La salle du trésor
Une exposition archéologique et une architecture raffinée : le parking souterrain de l’opéra de Zurich abrite un musée moderne qui retrace une histoire datant de plus de 5 000 ans. Le gardien de parking sur son lieu de travail durant le service de nuit.
En cette soirée du vendredi, à Zurich au début du printemps, le public a le choix entre une tragédie ou une comédie. Le spectacle tragique, Le dialogue des carmélites de Francis Poulenc, est donné en surface, dans l’opéra. Il s’agit d’une tragédie en trois actes dont l’action se déroule durant la Révolution française et durant laquelle 16 nonnes seront guillotinées sur scène.

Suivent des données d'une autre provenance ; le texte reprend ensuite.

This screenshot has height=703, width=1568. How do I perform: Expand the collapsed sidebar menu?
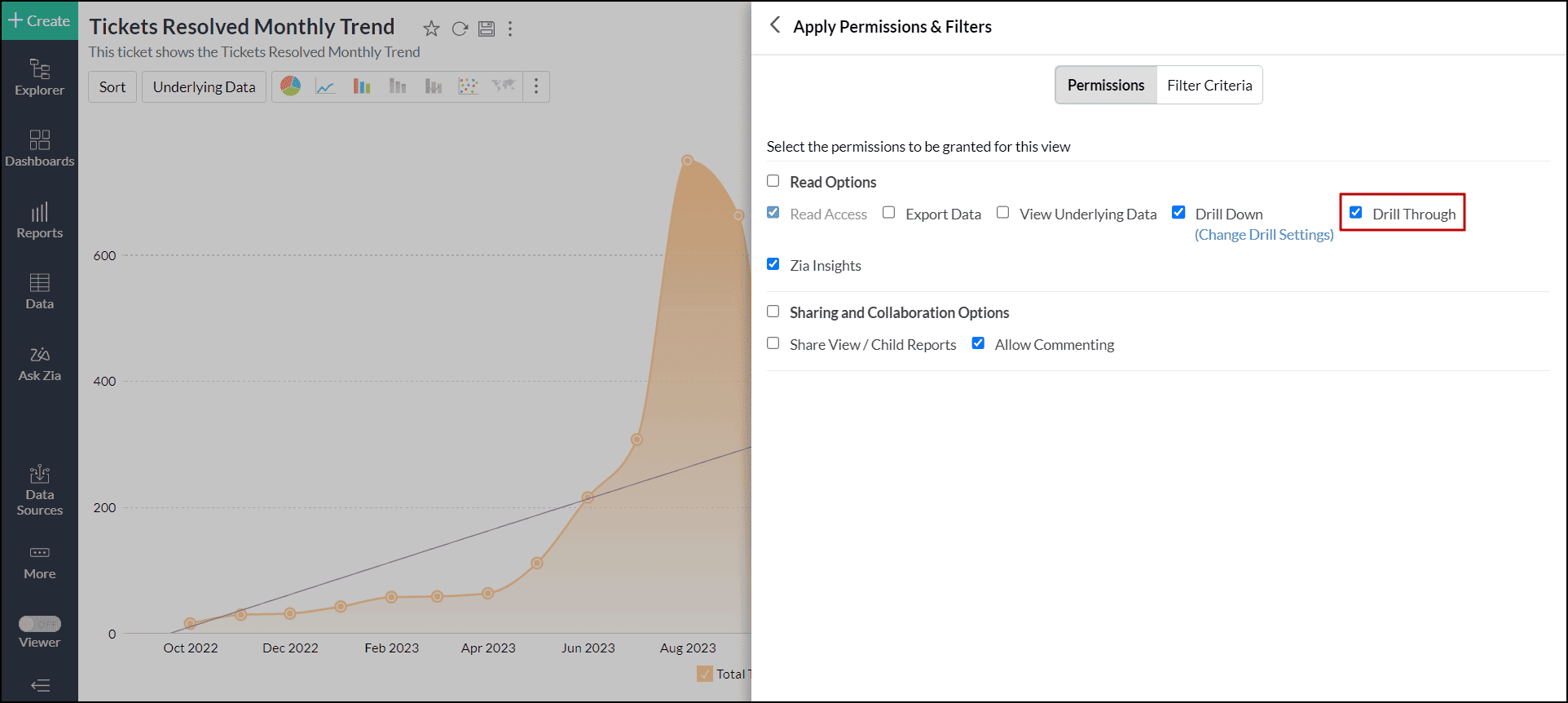point(40,685)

Pour ceux qui préfèrent l’opéra bouffe, une pièce à un personnage se joue dans le parking souterrain avec l’impresario Rico. Rico Würfel est gardien de parking et son lieu de travail situé sous la terre raconte une histoire fascinante.
Lorsque Rico Würfel pénètre dans le parking au volant de sa 911 Turbo S Cabriolet blanche, cette voiture de sport s’intègre parfaitement dans la rangée des véhicules qui lui sont confiés par les visiteurs de l’opéra. Ce gardien de parking donne l’impression d’aimer converser. Il possède en effet un talent pour la communication qu’il ne démontre pas uniquement lorsqu’il parle de sa 911. On dirait presque que le parking constitue la scène souterraine de Rico Würfel. Le décor est en tout cas réussi car le parking de l’opéra est un lieu des plus inhabituels et c’est ce qui nous a attirés. Nous désirons en savoir plus sur les secrets vieux de 5 000 ans qui pendant longtemps sont restés ensevelis sous la terre.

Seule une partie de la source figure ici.